_What is expected_
Search the entries below. Return every line that has "Başkan" in it.

_Available records_
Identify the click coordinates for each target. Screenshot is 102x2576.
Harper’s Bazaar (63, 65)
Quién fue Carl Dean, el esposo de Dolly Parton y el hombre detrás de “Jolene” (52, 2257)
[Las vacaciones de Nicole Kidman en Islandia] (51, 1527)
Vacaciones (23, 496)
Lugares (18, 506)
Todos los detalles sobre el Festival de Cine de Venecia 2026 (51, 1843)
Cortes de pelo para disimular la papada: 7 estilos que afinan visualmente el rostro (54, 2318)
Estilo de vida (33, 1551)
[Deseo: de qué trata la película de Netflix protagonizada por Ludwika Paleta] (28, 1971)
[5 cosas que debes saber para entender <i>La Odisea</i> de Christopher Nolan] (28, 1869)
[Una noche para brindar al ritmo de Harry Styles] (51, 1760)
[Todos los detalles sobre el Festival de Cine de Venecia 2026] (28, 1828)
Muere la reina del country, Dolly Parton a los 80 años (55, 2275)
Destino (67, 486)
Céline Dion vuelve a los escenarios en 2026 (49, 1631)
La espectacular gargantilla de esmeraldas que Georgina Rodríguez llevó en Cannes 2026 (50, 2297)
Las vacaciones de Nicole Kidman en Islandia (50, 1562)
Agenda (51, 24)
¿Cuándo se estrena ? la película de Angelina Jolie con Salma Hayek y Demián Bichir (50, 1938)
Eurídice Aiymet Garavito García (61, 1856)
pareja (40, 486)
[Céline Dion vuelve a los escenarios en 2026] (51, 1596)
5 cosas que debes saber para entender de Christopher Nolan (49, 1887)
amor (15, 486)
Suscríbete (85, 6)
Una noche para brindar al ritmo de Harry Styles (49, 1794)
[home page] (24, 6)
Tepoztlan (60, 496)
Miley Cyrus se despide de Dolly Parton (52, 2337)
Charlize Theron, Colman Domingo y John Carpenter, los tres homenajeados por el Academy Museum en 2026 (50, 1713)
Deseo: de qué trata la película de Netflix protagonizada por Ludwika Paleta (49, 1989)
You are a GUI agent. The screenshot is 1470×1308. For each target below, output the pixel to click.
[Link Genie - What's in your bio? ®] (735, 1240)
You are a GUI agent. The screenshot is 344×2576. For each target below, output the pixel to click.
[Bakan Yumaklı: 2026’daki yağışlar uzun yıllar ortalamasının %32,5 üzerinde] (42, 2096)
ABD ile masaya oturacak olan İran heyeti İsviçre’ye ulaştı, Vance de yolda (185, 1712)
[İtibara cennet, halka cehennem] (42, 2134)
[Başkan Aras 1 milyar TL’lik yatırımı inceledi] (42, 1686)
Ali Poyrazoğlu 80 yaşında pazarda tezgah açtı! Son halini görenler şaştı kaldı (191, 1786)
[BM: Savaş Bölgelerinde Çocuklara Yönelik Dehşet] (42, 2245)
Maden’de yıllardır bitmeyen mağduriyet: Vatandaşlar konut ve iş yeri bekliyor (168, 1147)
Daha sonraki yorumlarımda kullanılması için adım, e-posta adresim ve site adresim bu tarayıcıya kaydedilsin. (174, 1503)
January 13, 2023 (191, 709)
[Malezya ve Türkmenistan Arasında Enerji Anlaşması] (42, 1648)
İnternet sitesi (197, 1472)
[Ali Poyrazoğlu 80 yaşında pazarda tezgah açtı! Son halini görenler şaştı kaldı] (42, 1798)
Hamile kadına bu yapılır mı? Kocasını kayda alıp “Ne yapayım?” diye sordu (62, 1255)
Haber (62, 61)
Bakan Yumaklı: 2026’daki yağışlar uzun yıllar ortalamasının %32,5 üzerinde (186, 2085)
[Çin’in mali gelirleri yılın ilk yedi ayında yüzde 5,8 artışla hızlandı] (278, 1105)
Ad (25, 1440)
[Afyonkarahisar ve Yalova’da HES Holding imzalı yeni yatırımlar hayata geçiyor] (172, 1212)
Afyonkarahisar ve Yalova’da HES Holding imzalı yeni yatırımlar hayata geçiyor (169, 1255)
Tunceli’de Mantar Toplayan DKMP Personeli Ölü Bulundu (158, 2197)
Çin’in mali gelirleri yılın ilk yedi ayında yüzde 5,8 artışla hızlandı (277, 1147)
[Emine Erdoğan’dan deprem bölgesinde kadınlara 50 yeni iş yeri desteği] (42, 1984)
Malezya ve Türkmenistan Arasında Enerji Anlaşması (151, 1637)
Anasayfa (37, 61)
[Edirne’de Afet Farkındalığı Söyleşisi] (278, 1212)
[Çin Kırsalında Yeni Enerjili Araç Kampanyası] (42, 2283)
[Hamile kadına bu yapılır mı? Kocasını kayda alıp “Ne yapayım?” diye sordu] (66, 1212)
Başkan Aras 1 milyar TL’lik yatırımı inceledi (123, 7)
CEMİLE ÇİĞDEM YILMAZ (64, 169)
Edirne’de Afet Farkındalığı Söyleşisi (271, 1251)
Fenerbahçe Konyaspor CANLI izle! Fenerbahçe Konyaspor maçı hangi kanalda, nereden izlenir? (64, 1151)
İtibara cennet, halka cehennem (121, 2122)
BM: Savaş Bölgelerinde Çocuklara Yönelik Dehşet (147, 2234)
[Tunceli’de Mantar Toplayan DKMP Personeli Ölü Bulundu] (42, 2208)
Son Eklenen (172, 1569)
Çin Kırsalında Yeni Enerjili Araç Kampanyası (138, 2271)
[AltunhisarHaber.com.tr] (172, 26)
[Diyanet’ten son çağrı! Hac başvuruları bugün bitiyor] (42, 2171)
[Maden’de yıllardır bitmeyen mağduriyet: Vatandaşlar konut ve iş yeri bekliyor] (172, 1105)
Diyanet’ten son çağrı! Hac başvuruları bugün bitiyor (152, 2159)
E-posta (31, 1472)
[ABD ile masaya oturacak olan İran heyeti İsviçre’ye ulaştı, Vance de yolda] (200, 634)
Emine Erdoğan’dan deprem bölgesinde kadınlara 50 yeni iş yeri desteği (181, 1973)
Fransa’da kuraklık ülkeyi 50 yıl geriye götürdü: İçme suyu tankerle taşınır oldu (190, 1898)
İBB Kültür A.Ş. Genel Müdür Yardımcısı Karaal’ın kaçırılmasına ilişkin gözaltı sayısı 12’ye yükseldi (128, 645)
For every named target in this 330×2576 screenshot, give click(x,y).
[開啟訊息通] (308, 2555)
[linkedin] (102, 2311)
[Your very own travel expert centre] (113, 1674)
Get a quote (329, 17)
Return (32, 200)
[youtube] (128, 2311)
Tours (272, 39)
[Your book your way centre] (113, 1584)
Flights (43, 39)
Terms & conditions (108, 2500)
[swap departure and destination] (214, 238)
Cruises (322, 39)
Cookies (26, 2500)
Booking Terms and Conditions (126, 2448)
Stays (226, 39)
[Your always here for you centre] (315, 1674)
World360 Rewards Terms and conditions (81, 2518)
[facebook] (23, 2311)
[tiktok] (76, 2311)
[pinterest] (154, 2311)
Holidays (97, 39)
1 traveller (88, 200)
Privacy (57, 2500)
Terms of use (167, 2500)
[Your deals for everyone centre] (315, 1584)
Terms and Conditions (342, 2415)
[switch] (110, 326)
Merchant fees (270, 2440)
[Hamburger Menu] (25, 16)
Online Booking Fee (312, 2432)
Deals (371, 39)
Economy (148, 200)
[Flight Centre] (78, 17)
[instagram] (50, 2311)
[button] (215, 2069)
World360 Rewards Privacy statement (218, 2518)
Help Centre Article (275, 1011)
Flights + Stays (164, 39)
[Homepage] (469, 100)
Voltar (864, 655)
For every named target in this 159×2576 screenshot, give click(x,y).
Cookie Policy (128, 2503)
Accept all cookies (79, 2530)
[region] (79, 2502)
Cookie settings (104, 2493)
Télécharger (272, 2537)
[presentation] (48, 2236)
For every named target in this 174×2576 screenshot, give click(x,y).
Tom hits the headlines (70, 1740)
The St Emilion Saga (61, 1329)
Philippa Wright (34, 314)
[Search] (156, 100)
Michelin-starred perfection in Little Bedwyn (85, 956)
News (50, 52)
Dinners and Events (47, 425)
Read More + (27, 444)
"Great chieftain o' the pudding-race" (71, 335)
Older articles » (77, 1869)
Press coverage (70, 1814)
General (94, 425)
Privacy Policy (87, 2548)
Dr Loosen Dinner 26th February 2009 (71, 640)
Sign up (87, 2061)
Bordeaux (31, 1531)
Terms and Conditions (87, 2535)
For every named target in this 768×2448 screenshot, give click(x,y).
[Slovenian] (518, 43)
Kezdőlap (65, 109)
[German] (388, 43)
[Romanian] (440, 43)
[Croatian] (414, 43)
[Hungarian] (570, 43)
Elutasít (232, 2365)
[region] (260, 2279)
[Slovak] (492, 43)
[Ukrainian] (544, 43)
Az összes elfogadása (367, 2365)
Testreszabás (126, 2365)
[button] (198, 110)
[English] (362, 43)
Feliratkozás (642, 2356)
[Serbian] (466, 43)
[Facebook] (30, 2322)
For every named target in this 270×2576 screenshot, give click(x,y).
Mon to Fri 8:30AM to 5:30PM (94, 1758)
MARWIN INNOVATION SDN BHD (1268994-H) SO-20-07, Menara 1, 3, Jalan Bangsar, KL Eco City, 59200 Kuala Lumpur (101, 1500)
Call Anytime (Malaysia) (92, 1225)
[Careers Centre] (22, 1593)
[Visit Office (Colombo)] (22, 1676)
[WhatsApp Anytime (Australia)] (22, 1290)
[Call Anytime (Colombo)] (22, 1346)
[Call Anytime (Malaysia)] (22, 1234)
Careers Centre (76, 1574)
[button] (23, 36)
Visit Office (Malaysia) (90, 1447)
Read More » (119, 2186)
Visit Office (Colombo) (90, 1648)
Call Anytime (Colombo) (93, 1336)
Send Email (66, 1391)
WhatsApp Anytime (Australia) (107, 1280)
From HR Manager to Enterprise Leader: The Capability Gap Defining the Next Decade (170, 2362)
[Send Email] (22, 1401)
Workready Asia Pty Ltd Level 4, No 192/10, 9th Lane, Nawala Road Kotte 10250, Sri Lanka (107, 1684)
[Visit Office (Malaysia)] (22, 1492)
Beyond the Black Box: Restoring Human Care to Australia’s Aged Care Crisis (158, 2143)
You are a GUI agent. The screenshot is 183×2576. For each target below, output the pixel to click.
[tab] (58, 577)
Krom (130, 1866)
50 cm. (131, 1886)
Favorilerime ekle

_Result of the exercise_
[Başkan Aras 1 milyar TL’lik yatırımı inceledi] (42, 1686)
Başkan Aras 1 milyar TL’lik yatırımı inceledi (123, 7)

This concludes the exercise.